• WHAT TO WORK ON
Please retype all of the following data line for line, changing nothing.

[DATA PROVIDED — start]

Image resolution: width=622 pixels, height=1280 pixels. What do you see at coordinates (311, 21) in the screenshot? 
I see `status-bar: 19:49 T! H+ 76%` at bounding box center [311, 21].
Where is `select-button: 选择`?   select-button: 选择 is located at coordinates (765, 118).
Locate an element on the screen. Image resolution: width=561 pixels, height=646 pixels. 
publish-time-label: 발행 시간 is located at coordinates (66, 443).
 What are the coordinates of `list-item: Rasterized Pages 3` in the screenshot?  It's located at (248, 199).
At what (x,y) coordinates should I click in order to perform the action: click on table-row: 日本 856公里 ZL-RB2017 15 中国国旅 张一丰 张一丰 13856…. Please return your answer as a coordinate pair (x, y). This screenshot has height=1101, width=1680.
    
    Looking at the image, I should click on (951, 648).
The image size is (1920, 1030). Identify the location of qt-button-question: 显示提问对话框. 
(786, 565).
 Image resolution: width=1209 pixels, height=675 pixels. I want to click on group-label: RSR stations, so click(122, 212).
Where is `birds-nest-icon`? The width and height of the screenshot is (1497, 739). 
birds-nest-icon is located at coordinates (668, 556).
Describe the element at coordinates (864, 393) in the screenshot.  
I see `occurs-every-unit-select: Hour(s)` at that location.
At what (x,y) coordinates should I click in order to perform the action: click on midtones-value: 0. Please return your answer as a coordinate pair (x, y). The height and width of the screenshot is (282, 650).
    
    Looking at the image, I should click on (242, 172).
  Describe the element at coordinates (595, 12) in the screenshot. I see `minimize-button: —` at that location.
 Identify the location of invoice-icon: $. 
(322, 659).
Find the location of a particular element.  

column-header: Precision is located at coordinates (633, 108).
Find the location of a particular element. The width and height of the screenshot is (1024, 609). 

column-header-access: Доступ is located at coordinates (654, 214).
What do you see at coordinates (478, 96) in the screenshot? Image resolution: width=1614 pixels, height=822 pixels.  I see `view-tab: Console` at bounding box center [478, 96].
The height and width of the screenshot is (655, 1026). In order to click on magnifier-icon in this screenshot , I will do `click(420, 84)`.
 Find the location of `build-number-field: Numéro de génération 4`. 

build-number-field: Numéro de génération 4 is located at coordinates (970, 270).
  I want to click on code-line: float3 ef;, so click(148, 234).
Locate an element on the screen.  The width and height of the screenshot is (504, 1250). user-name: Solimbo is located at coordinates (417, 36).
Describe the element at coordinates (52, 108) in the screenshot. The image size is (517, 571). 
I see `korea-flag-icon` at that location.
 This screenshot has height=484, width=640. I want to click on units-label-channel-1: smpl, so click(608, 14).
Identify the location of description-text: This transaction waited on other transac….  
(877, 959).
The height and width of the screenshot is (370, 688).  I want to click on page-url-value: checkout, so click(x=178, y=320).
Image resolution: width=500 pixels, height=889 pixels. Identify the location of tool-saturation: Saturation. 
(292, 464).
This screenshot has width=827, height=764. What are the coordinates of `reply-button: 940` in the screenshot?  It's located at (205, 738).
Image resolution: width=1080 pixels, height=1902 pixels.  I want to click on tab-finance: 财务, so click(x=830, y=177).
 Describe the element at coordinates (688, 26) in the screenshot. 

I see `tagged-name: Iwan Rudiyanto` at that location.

[DATA PROVIDED — finish]

• ANSWER BELOW
Image resolution: width=622 pixels, height=1280 pixels. What do you see at coordinates (311, 21) in the screenshot? 
I see `status-bar: 19:49 T! H+ 76%` at bounding box center [311, 21].
Where is `select-button: 选择`?   select-button: 选择 is located at coordinates (765, 118).
Locate an element on the screen. Image resolution: width=561 pixels, height=646 pixels. 
publish-time-label: 발행 시간 is located at coordinates (66, 443).
 What are the coordinates of `list-item: Rasterized Pages 3` in the screenshot?  It's located at (248, 199).
At what (x,y) coordinates should I click in order to perform the action: click on table-row: 日本 856公里 ZL-RB2017 15 中国国旅 张一丰 张一丰 13856…. Please return your answer as a coordinate pair (x, y). This screenshot has height=1101, width=1680.
    
    Looking at the image, I should click on (951, 648).
The image size is (1920, 1030). Identify the location of qt-button-question: 显示提问对话框. 
(786, 565).
 Image resolution: width=1209 pixels, height=675 pixels. I want to click on group-label: RSR stations, so click(122, 212).
Where is `birds-nest-icon`? The width and height of the screenshot is (1497, 739). 
birds-nest-icon is located at coordinates (668, 556).
Describe the element at coordinates (864, 393) in the screenshot.  
I see `occurs-every-unit-select: Hour(s)` at that location.
At what (x,y) coordinates should I click in order to perform the action: click on midtones-value: 0. Please return your answer as a coordinate pair (x, y). The height and width of the screenshot is (282, 650).
    
    Looking at the image, I should click on (242, 172).
  Describe the element at coordinates (595, 12) in the screenshot. I see `minimize-button: —` at that location.
 Identify the location of invoice-icon: $. 
(322, 659).
Find the location of a particular element.  

column-header: Precision is located at coordinates (633, 108).
Find the location of a particular element. The width and height of the screenshot is (1024, 609). 

column-header-access: Доступ is located at coordinates (654, 214).
What do you see at coordinates (478, 96) in the screenshot? Image resolution: width=1614 pixels, height=822 pixels.  I see `view-tab: Console` at bounding box center [478, 96].
The height and width of the screenshot is (655, 1026). In order to click on magnifier-icon in this screenshot , I will do `click(420, 84)`.
 Find the location of `build-number-field: Numéro de génération 4`. 

build-number-field: Numéro de génération 4 is located at coordinates (970, 270).
  I want to click on code-line: float3 ef;, so click(148, 234).
Locate an element on the screen.  The width and height of the screenshot is (504, 1250). user-name: Solimbo is located at coordinates (417, 36).
Describe the element at coordinates (52, 108) in the screenshot. The image size is (517, 571). 
I see `korea-flag-icon` at that location.
 This screenshot has height=484, width=640. I want to click on units-label-channel-1: smpl, so click(608, 14).
Identify the location of description-text: This transaction waited on other transac….  
(877, 959).
The height and width of the screenshot is (370, 688).  I want to click on page-url-value: checkout, so click(x=178, y=320).
Image resolution: width=500 pixels, height=889 pixels. Identify the location of tool-saturation: Saturation. 
(292, 464).
This screenshot has width=827, height=764. What are the coordinates of `reply-button: 940` in the screenshot?  It's located at (205, 738).
Image resolution: width=1080 pixels, height=1902 pixels.  I want to click on tab-finance: 财务, so click(x=830, y=177).
 Describe the element at coordinates (688, 26) in the screenshot. 

I see `tagged-name: Iwan Rudiyanto` at that location.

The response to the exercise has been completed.